Hmm, yes. I’d forgotten about acceptance rate. So maybe we don’t show the number directly; site regulars will get to know who’s kudo-generous and whose are more rare, and visitors probably won’t care very much.

1 Like

The biggest flaw in the SE system by far, is that it mixes up domain knowledge with moderator suitability into a single mess called “user trust”. We need to get rid of that system.

A good domain expert doesn’t necessarily make a good moderator, or vice versa. Votes on answers should count towards domain knowledge reputation. Doing tasks like edits, close votes, flagging, reviews should count towards moderator reputation.

With this in mind, I think your proposal is quite sound, much better than what SE has currently. Maybe just three categories though?

  • Site experience. Everything you do counts for this - like the SE rep system.
  • Domain experience. Votes on answers count for this.
  • Moderator experience. Edits, reviews, flagging etc.

Maybe come up with some fancier names for the categories though.

5 Likes

The only real discussion about User Trust in this thread seems to be that it shouldn’t be linked to kudos/rep. The majority of these other replies would fit best in MVP: Reputation. While I understand the mention of a reward system, we seem to have strayed off of that topic also.

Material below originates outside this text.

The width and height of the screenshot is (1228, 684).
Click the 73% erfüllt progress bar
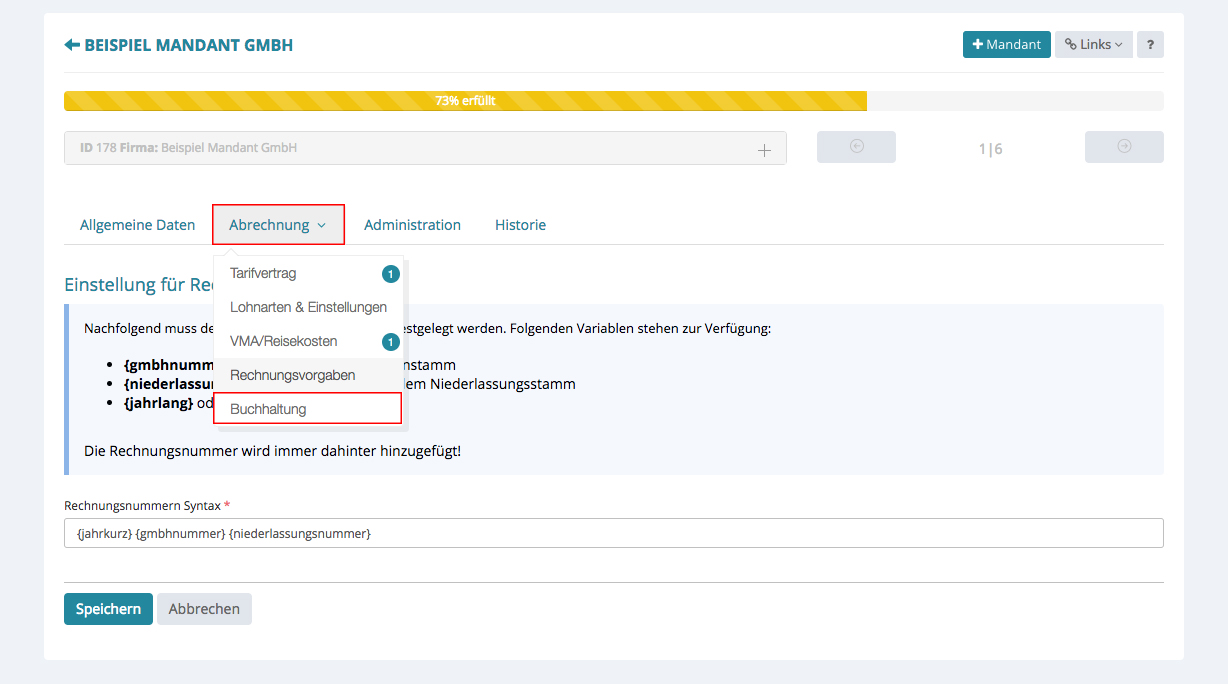(x=465, y=101)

On that note, I’d like to propose a set of User Trust levels.

Trust Level 0 - Newbie

This is the level of trust for brand new users. Contains a "new contributor" label.
  • May post 1 question and 1 answer per day.
  • May comment infinitely on their own questions/answers.

Trust Level 1 - Novice

A level of trust for new members.

Requirements:

  • At least 1 well received (wilson score above 0.5) question/answer.

New Perks:

  • May now post n questions/answers per day, where n is the number of well-received questions/answers they have + 1.
  • May now suggest edits and flag posts.
  • May now post up to 5 10 comments per day on other people’s questions/answers.

Trust Level 2 - Member

The standard level of trust for most users on the site.

Requirements:

  • At least 5 well-received questions/answers.
  • At least 2 hours spent on the site.

New Perks:

  • Question/answer/comment count restrictions are removed.
  • May now access the downvote button.

Beyond Trust Level 2, levels should become site specific.

Trust Level 3 - Constable

The first level of moderation, intended for those who have an interest in moderating the site but not much time to do so.

Requirements:

  • At least 12 hours spent on the site.
  • At least 250 150 accepted flags.
  • At least 100 50 accepted edits.
  • At least 20 15 well-received questions/answers.

New Perks:

  • Ability to vote-to-close directly, rather than simply flagging.
  • Ability to edit directly, without review.
  • Ability to review suggested edits and flags.
  • May protect posts from being answered by any TL0s.

Trust Level 4 - Deputy

This is the level of trust for those wishing to become moderators - trial moderators, if you will.

Requirements:

  • At least 50 hours spent on the site.
  • At least 500 successful reviews completed, with at least 100 in each category (e.g 120 edits, 380 flags reviewed).

New Perks:

  • May temporarily lock.
  • May temporarily freeze posts, holding vote counts in place.
  • May soft-delete posts.

Trust Level 5 - Moderator

Full moderators receive trust level 5, but may lose it upon becoming inactive.

Requirements:

  • Voted in by community. (can be voted out again by community)
  • Vetting by all current moderators.

New Perks:

  • May permanently lock posts.
  • May block users.
  • May suspend specific permissions for users.
  • Has access to all moderation tools that we come up with in the future.

Trust Level 6 - Council

This is a temporary trust level granted to review council members when dealing with disciplinary actions. This could also serve for the developer-tier of trust, assuming developers don't just have console access to each site.
  • May adjust Trust Levels of all TL2-5s.

Please leave any feedback you may have. I’m happy to make changes based on people’s opinions, as I’m not experienced in Q&A moderation, so I don’t know what might be appropriate points in which we promote/demote people.